#### [WHAT YOU ARE ASKED TO DO]
In the data below, which lines contain "resolution"? List them by copying each one.

#### [DATA]
········
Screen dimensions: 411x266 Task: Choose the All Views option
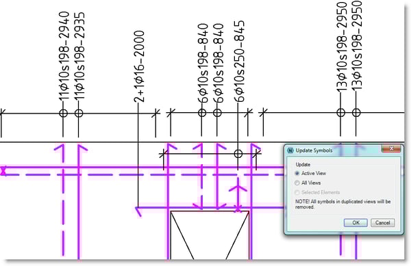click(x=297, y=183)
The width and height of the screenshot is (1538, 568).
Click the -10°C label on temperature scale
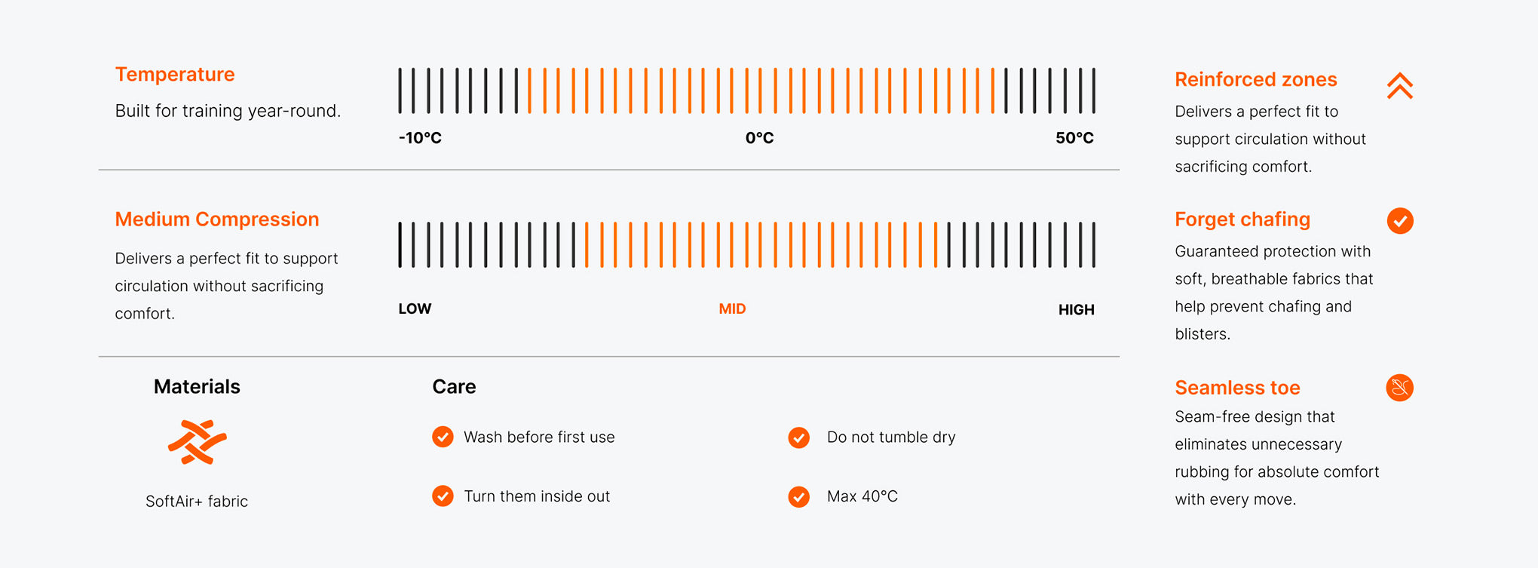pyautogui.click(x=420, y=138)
········
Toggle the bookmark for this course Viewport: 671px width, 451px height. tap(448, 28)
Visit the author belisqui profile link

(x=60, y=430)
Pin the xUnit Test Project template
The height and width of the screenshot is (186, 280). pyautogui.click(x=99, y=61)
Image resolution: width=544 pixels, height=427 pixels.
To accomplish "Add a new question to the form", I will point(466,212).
········
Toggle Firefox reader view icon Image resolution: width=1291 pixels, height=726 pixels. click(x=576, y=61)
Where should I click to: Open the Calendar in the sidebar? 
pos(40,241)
········
#### [TASK OUTPUT]
Image resolution: width=544 pixels, height=427 pixels.
Toggle Firefox reader view icon Image resolution: width=1291 pixels, height=726 pixels. click(x=576, y=61)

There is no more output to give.